Supplied passage:
## START

A Regurgitation Entry

You are the one and only ever you. Nancy Tilman

A Regurgitation Entry

The thing that happens, when one does not get to what needs to be done, immediately, is that it becomes harder to do as a deadline approaches. I’ve been very good with these entries, this past week. I’ve put aside an hour a day for just writing, and have written, not well, but written. Today, because it was a Saturday, and because I was feeling quite proud of myself, I put off the writing until now (6:33p.m), and I’m going to have to write with thinking, without consideration of what I want to talk about. See why I say procrastination is my middle name.

My friend from the center, Eric, got some bad news over the holidays. His partner, who just proposed to him a few weeks back, has now said he wants to end the relationship. The fact that he, the partner, saved this announcement for the holidays is as big a shock, to me, as was the fact of the break-up.

I suspect that Tim wants to break up as a result of his proposal. I think he became overwhelmed by the committment the proposal implied, and knowing no way out, decided to end the relationship. Why he proposed, if he was that unsure, is the question. Also, what amount of pride would it have taken to rescind the proposal, explaining his unease over the seeming finality of the proposal, and letting things return to “as they were” until he was more comfortable?

This reminds me of the story my sister told me about her first wedding. She wanted to bolt, even the day of the wedding, but my father, pleading another “What will the neighbors think” pronouncement, and adding how much he had spent getting this wedding going, coerced her into going through with the ceremony. The only good thing that came of this was the birth of my nephew, and she doesn’t get to share in that because he doesn’t speak to her.

## END

Provided data:
## START

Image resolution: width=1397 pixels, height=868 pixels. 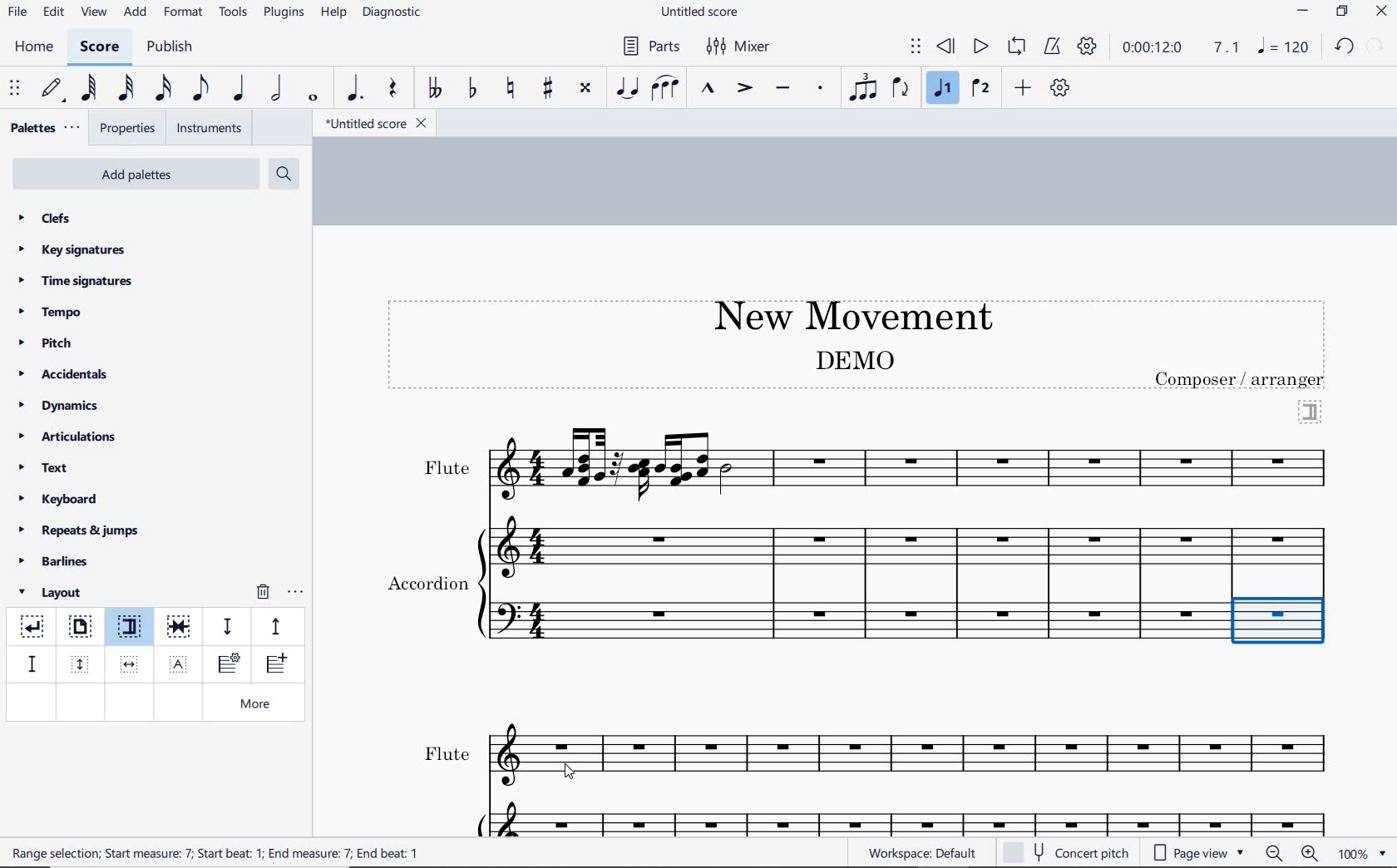 I want to click on eighth note, so click(x=200, y=91).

## END

Set tasks:
a) Name every person the regurgitation entry refers to by name.
b) In the regurgitation entry, how much time has the writer been setting aside each day for writing?
c) Pick up the regurgitation entry right after its last sentence and keep writing in the same personal voice.

Outputs:
a) Nancy Tilman, Eric, Tim

b) An hour a day.

c)
My sister left the marriage after a few years because her first husband was abusive. Just so as to have nothing to do with him, anymore, she surrendered custody of her son to her husband, and my parents, by and large raised him. I don’t know if my sister contributed anything to her son’s upkeep, while he was growing up. I do know he never saw her, again, until he was an adult, and then, only once. After that, he pledged me to keep silent about him to my sister. I agreed because it was the only way, after my parents’ deaths I could stay in touch with what was going on with him. I still am in touch, to this day.

My brother is also estranged from his son. I don’t think he’s even seen the grandson. Facebook is largely the way I stay in touch with that nephew.

Me? I’m mad at nobody. I’ll talk to all the relatives, even the annoying right-wings cousins. I don’t have to agree with my relatives to talk to them. They’re family. However, family doesn’t seem to be an idea that matters, in the rest of the family.

It’s not just a one-side situation, either. My mother died not having talked to her brother for twenty-five years over a piece of furniture left him by their aunt. I think it was more involved, financially, than that, however. I learned, recently, that the aunt in question left the bulk of her sizeable estate to my uncle. Of course, he was the only surviving sibling who helped her during her dotage years. I don’t think my mother had even phoned her aunt for at least 30 years before her death. Why she expected to be remembered more than she was, is a mystery to me.

I’m going to title this A Regurgitation Entry. It’s just words thrown up out of my mind to honor a private, personal, pledge to write at least one hour every day for as long as I can keep it up. It’s not a New Year’s resolution, I have trouble keeping those; this is just a pledge. (That last sentence will make no sense to anyone but me.) Tomorrow, I’ll try not to tempt my natural sloth and begin my writing earlier, before all the distractions set fully in.

My weekly session with my psych went well, although I was as random and purposeless as I am being here. These sessions, Eric’s visits, plus my visits to the Center keep me partially balanced. Add to that, my Facebook activity, and I remain practically sane.

The yearly health department visits are imminent, so the staff, here, is tense-walking on eggs. Once it’s over, the tension, at least that part of it that’s due to the threat of the visit, will dissipate. Of course, that’s only if we pass the inspection, but we always have.

As regards today’s header about being the one and only me- Every now and then I do wish I were someone else. Those nows and thens, I’m usually bored to tears with myself.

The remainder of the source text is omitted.